Durante mas de un siglo, los adventistas han sido activos promotores de la libertad religiosa. Reconocemos la necesidad de defender la libertad de conciencia y de religión como un derecho humano fundamental, en armonía con los instrumentos de las Naciones Unidas.

La Iglesia Adventista del Séptimo Día tiene presencia en 209 países. Con algunas excepciones, los adventistas constituyen una minoría religiosa, y en ocasiones han estado sujetos a restricciones y discriminación. En consecuencia, han sentido la necesidad de defender los derechos humanos.

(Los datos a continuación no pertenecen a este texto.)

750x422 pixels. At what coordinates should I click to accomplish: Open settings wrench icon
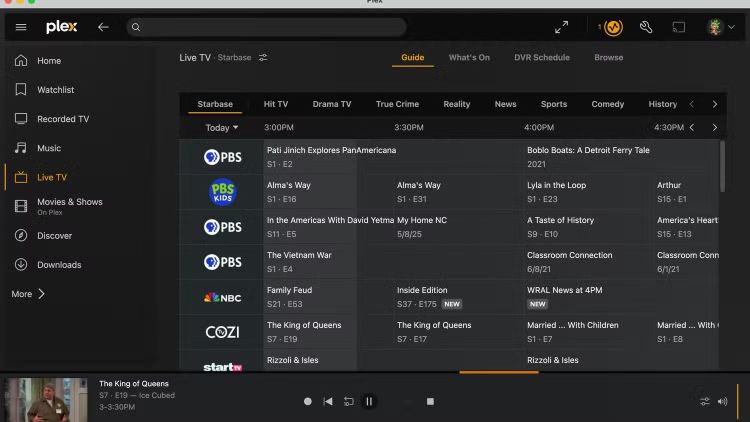tap(646, 27)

Como ciudadanos leales, los adventistas creen que tienen el derecho a la libertad de religión, sujetos a los mismos derechos que los demás. Esto implica la libertad de reunirse para recibir instrucción y para adorar, adorar en el sábado, séptimo día de la semana, y a diseminar sus conceptos religiosos por medio de predicaciones públicas o por los medios de comunicación. Además, esta libertad incluye el derecho de cambiar de religión, así como el de invitar respetuosamente a otras personas a hacer lo mismo. Cada persona tiene el derecho de demandar consideración cuando la conciencia no le permita realizar ciertos deberes públicos, tales como el llevar armas. Siempre que las iglesias tengan acceso a los medios públicos, los adventistas deberían ser incluidos por razones de equidad.

Seguiremos cooperando con otros para defender la libertad religiosa de todas las personas, incluyendo aquellos con quienes no estemos de acuerdo.